Even if it is hella far...

Ah, that's me refreshed. So, for the next week I've got to pretend like nothing's happened; leave the house at 7:45am and come home at 4:40pm, like usual. Why so? Well, one of the perks of being 18 does mean that I could ask them not to tell my parents about the affair. And they agreed. Which was nice. Means my parents won't have yet more crap to get all stressed about. My grandmother's death over Christmas has left my mother, and therefore my father, strung tighter than ever. More stress is all they need right now.

Well, other stuff has happened since 52 you know. For starters, I've been offered a place to read Philosophy in London. And all I have to get is 18 points with the old A Levels. Which is like three Cs. Or a B a C and a D. Or a couple Bs and an E. Or even an A and a B and don't even bother with a third A Level. Yes. So, as long as I don't totally screw the pooch, this time in September I shall be living far away from home and having a gay old time. Hoo-hah.

As well as the fine graphic of Mr.T included above, I've been busy with some other pieces of dodgy image editing. Go scroll to the bottom of http://www.megasad.co.uk/weekly/20001211/ and check out that purty new image. No more will people be able to link me with myself... Dodgy Start Trek logic: they're vibrating at a different frequency from me, man... so they're, like, all out-of-phase with reality. Or the universe. Or the space-time continuum. Or some other bollocks.

Tasks to carry out:
a – In one to three sentences, explain why the writer of the blog post must keep the usual 7:45am to 4:40pm routine for the next week.
b – Please go on with the blog post, starting right after its last sentence.
The entries after this point have nothing to do with the blog post.

(Entries from a collection)

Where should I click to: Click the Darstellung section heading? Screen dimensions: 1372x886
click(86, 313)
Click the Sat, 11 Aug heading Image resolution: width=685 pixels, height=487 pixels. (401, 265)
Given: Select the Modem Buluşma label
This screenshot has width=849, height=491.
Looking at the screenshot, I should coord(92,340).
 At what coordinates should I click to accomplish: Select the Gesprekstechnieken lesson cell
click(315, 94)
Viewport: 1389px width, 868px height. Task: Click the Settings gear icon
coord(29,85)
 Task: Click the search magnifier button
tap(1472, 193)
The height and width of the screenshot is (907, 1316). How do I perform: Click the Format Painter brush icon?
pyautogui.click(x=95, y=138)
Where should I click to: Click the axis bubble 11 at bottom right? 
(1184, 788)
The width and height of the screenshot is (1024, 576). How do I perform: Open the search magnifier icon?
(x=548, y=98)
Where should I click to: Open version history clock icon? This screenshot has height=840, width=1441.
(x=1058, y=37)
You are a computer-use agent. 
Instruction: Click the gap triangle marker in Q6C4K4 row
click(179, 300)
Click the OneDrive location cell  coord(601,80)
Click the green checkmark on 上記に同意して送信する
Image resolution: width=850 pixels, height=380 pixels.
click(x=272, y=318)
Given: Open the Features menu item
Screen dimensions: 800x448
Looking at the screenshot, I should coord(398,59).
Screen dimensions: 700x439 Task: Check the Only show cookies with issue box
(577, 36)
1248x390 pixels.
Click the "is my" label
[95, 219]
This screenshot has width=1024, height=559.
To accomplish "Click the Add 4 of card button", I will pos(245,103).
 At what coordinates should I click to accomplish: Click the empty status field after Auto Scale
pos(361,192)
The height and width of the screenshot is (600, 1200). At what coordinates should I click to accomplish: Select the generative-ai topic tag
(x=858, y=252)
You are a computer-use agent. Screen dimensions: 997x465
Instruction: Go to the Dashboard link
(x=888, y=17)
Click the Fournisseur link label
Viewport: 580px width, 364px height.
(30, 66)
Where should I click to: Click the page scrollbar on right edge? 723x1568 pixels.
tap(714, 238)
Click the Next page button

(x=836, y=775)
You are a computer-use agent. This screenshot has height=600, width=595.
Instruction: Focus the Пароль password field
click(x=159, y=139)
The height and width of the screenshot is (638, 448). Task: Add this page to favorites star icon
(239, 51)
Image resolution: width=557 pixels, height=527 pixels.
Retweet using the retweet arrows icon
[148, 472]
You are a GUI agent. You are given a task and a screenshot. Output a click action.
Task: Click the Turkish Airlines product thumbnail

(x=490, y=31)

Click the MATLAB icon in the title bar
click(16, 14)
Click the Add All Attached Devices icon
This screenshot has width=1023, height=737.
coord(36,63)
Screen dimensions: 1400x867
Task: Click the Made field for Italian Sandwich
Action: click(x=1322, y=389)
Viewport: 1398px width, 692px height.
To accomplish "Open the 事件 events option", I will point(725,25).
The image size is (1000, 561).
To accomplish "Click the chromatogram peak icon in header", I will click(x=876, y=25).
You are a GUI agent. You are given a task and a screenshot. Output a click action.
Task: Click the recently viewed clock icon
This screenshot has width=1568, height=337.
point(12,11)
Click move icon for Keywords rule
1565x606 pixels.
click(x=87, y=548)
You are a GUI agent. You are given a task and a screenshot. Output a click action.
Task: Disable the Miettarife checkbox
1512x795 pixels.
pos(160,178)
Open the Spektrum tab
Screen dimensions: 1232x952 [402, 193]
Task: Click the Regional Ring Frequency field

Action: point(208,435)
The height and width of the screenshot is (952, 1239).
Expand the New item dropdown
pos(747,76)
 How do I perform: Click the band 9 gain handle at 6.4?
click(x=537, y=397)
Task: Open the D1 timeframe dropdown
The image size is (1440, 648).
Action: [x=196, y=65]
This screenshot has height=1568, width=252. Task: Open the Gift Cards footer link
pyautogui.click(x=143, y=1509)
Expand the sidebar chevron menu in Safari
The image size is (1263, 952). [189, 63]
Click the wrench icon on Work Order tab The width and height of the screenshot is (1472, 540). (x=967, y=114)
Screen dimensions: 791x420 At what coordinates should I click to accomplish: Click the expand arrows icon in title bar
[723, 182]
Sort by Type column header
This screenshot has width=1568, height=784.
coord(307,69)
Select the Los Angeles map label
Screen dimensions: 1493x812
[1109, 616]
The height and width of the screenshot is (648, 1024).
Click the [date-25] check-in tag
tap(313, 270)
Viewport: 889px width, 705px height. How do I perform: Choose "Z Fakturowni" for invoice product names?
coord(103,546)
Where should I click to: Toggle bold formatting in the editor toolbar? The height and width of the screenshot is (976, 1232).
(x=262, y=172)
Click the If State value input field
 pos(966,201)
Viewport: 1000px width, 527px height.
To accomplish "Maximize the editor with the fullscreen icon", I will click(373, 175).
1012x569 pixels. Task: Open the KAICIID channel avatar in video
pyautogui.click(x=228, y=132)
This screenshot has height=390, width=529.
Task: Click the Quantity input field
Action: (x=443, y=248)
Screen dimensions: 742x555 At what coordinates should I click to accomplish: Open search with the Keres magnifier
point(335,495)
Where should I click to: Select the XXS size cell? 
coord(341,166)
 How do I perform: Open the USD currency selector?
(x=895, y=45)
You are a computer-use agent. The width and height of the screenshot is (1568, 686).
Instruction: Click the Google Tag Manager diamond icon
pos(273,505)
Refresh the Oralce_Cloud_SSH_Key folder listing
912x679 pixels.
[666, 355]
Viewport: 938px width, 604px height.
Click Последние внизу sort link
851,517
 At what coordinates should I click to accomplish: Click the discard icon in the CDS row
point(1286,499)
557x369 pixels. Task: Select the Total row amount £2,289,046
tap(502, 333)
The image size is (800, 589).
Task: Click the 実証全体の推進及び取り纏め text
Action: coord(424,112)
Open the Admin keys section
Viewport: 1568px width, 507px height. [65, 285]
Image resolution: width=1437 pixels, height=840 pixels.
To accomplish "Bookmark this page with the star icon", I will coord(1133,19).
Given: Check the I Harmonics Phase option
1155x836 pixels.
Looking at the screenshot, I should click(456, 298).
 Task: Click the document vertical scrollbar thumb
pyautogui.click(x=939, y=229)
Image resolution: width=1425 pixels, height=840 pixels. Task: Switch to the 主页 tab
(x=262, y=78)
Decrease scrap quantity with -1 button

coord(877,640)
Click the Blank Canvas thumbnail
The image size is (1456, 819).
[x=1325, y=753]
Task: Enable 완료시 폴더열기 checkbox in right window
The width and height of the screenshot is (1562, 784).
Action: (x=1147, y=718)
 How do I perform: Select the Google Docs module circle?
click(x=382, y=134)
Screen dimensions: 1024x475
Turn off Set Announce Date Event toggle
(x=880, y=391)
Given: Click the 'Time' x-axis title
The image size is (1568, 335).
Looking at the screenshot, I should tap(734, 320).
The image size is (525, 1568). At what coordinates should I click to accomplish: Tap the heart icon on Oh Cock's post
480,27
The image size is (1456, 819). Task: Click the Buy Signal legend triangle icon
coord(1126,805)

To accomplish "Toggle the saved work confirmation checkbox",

Answers below:
a – Being 18, the writer could ask that the parents not be told about the affair, and that request was agreed to, so keeping the normal schedule lets the writer act as if nothing has happened. The parents already have plenty to be stressed about, since the grandmother's death over Christmas has left them strung tighter than ever.

b –
Well, that's about it for this week. Getting suspended did have at least one plus side; it gave me something to write about. Next week? Well, this weekend I found a little story that I wrote about four years ago. Five parts to it and it's pretty good, even after all this time. So Part 1 will be winging its way to you this Saturday coming.

Later.



* All names have been removed so as to protect the innocent. Or the guilty. Whatever.

† One particular incident comes to mind, from last Friday when it snowed lots:
    "I was on my way to afternoon registration when some punks hit me in the back with a couple snowballs. I calmly turned 'round, looked at them, and then ran screaming at one of them, leaping upon him and batting at him with my hands. It scared him. Which was the point of it all. So now they'll either (i) be too scared of me / respect me too much to ever throw snow at me again. Or (ii) pelt with me as much snow as possible next time they see me, just 'cos they're bastards. Still, with the screaming..."
    And that was written on Saturday. I called them bastards... could they be the ones behind this whole fiasco? Well, speculation serves no-one today, but still... it's something to wonder over.